Georgia says charge decision is imminent in Trump election interference as grand jury report kept secret

Georgia says charge decision is imminent in Trump election interference as grand jury report kept secret

Fulton County, Georgia District Attorney Fani Willis has asked that a special grand jury report on efforts by Donald Trump and his allies to reverse his 2020 election loss to Joe Biden be kept under seal because she is still considering whether to ask for criminal charges against people involved in the schemes.

Speaking before Judge Robert McBurney at a Tuesday hearing to determine whether the report will be released at the request of a group of news organisations, Ms Willis told the judge that making it public at this time could prejudice future cases against potential defendants.

“We think for future defendants to be treated fairly it’s not appropriate at this time for the report to be released," she said. She added that "decisions are imminent" regarding whether she will seek indictments from a regular grand jury against people involved in Mr Trump’s push to reverse his loss to Mr Biden.

In further arguments before Judge McBurney, Fulton County Assistant District Attorney Donald Wakeford said Ms Willis’ office is “not opposed” to an “eventual release” of the report.

“Now is not the time, but eventually, we will have a better idea of when the time will be and ... the district attorney's office is not opposed to the eventual release,” he said. “It’s opposed to it right now, and it’s opposed to releasing it without very careful consideration in light of all the other factors that are in play”.

Attorneys representing the coalition of media organisations that are seeking the immediate release of the report repeatedly pointed to case law which they say supports making the grand jury’s report public. They argued that the law which protects grand jury deliberations does not require the report to remain secret because it is more akin to an indictment than the grand jury’s internal work product.

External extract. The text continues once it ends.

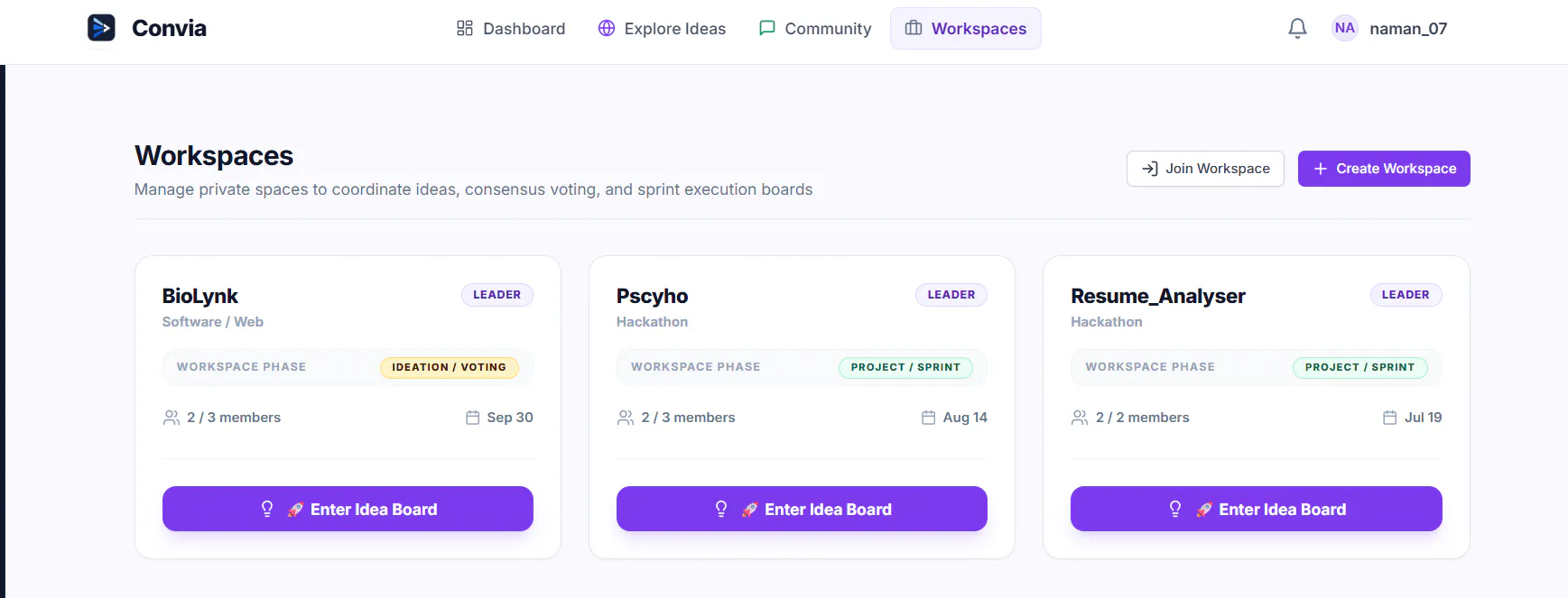Click the calendar icon next to Sep 30
1568x598 pixels.
pyautogui.click(x=472, y=418)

“We believe the report should be released now and in its entirety. And that approach is consistent with the way the American judicial system operates,” said Tom Clyde, a lawyer for the media coalition.

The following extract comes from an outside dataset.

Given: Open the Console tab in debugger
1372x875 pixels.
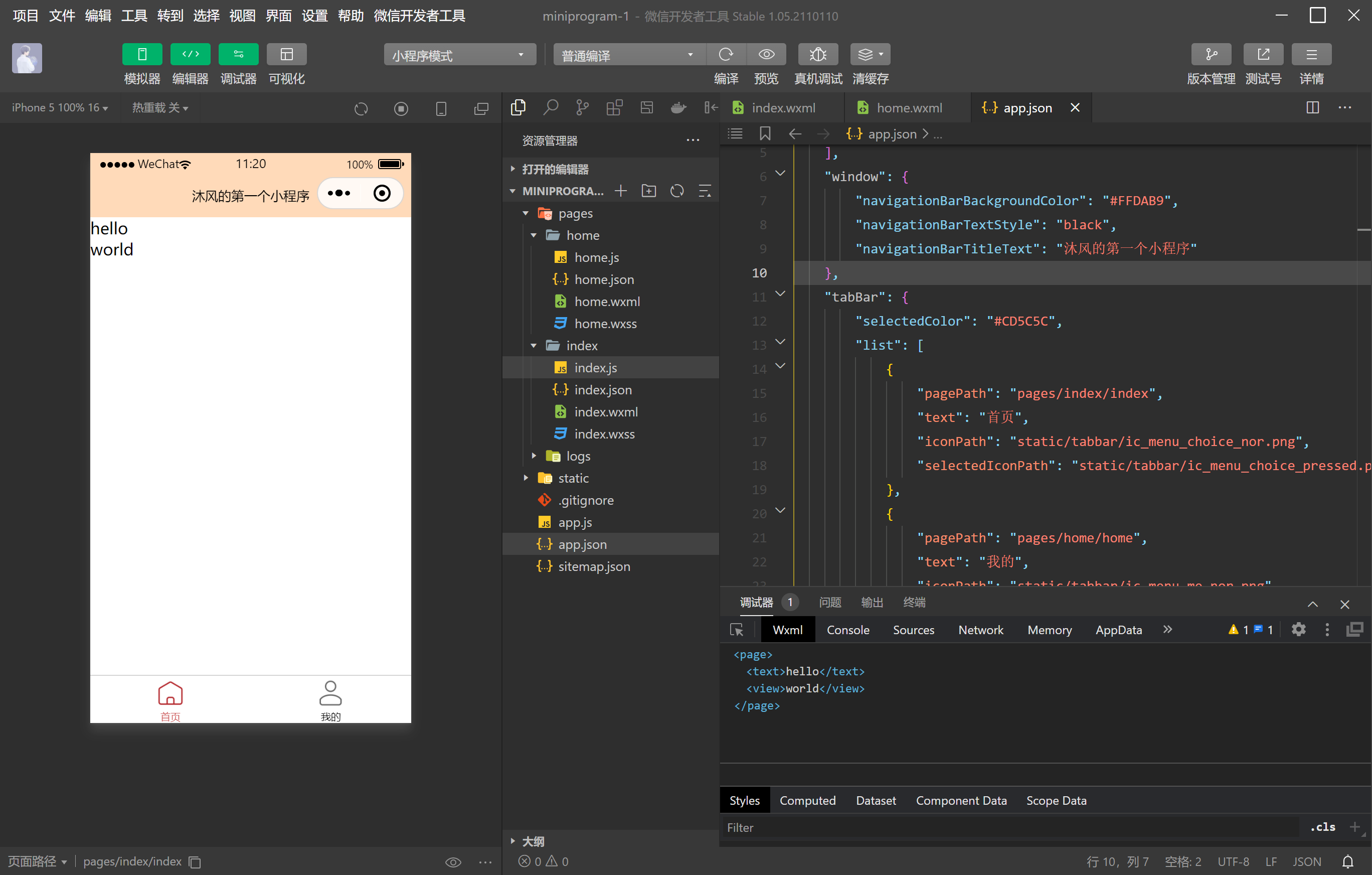Looking at the screenshot, I should click(x=847, y=630).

“In other words, it is not unusual for a district attorney or a prosecuting authority to be generally uncomfortable with having to release information during the progress of the case. That occurs all the time,” he added.

Judge McBurney said he would not issue a “rash decision” and promised the parties that he would not surprise them by suddenly ordering the report’s release without giving both sides notice and time to file an appeal.

“No one’s going to wake up with the court having disclosed the report on the front page of a newspaper,” he said.

The Fulton County judge added that it was “somewhat extraordinary” for the arguments to have taken place to begin with, citing the subject matter under investigation by the grand jury, “alleged interference with the presidential election”.

The special grand jury, which wrapped up its work last month, was charged with investigating Mr Trump’s efforts to reverse his 2020 election defeat to Mr Biden, including his calls to Peach State election officials and a plot to submit forged electoral college documents to the National Archives to give then-vice president Mike Pence a reason to hijack the 6 January 2021 joint session of Congress by declaring him and Mr Trump the winners of the election.

The 23-member grand jury recommended that the report be made public, but because Georgia law doesn’t allow special grand juries to issue criminal indictments, Ms Willis must return to a regular grand jury if she decides to seek charges against Mr Trump or any of his associates.

Ms Willis, who began the investigation nearly two years ago, has said she will go where the facts lead. It would be an extraordinary step if she chooses to bring charges against Trump himself, as no American president has ever faced criminal charges in any court of law.

As for who could face charges as a result of her investigation, the probe sought testimony from and about numerous allies of the twice-impeached ex-president, including former New York mayor and Trump attorney Rudy Giuliani, US Sen Lindsey Graham of South Carolina, former White House chief of staff Mark Meadows and former national security adviser Michael Flynn, as well as John Eastman and other lawyers who participated in Trump's attempts to stay in power.